RECORDS SUPPLIED section start

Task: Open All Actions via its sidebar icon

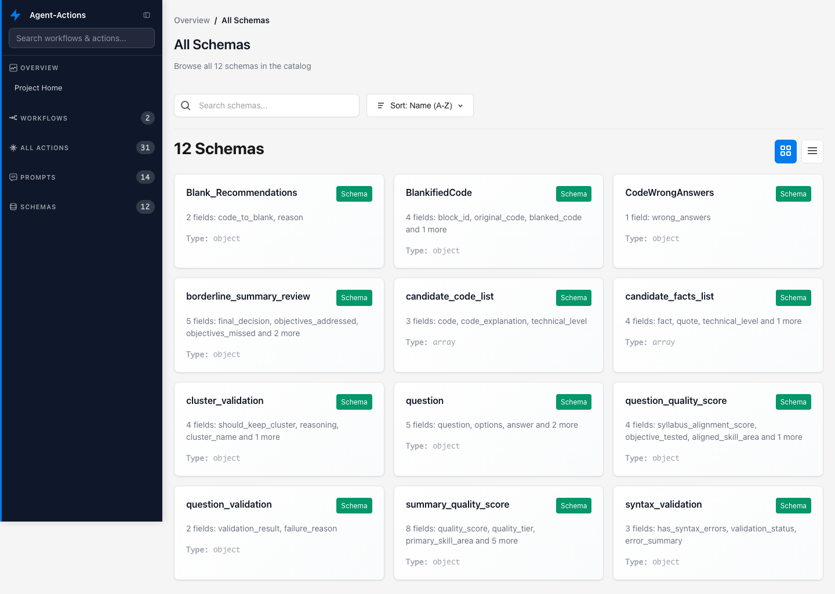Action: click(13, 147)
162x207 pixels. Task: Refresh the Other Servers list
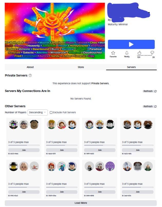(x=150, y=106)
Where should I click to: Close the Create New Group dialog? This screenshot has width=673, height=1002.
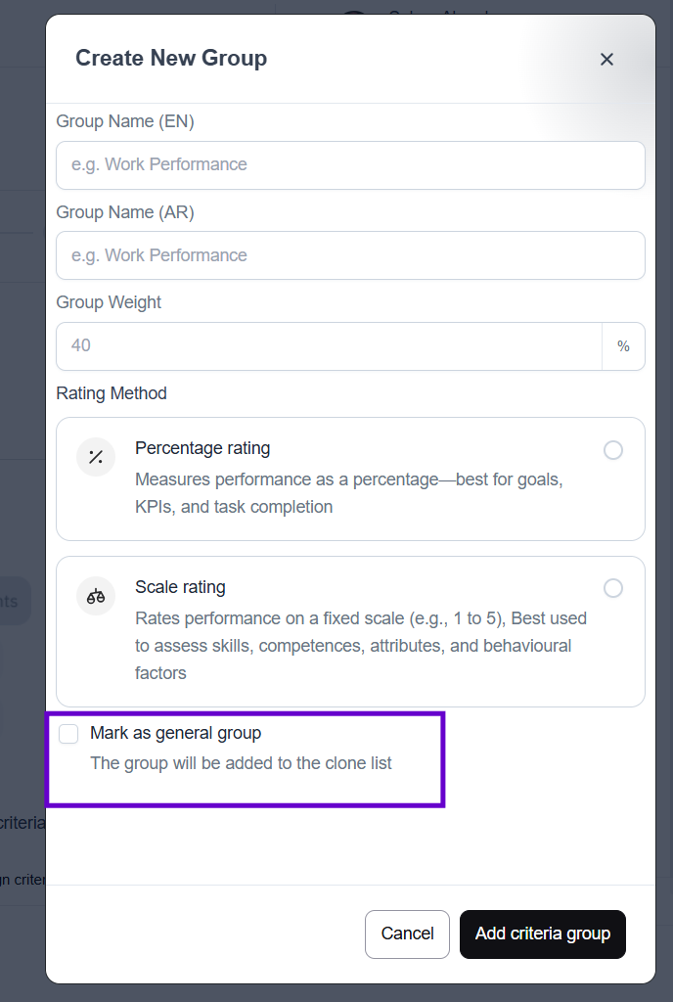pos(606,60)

RECORDS SUPPLIED section end
RECORDS SUPPLIED section start

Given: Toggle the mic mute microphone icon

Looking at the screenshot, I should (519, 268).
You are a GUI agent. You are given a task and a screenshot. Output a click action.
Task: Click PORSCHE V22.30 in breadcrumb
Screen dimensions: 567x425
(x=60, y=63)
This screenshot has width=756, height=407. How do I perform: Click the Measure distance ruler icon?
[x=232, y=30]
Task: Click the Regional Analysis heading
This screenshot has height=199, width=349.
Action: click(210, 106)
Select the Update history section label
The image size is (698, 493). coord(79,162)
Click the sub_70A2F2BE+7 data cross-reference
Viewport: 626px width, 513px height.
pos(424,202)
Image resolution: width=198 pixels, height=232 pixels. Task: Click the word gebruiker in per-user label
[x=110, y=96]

RECORDS SUPPLIED section end

### [TRY IT]
Give only the lines from the one holding "Task: Click PORSCHE V22.30 in breadcrumb" through the one holding "Task: Click the Regional Analysis heading", each restated exactly as it appears above.

### [TASK RESPONSE]
Task: Click PORSCHE V22.30 in breadcrumb
Screen dimensions: 567x425
(x=60, y=63)
This screenshot has width=756, height=407. How do I perform: Click the Measure distance ruler icon?
[x=232, y=30]
Task: Click the Regional Analysis heading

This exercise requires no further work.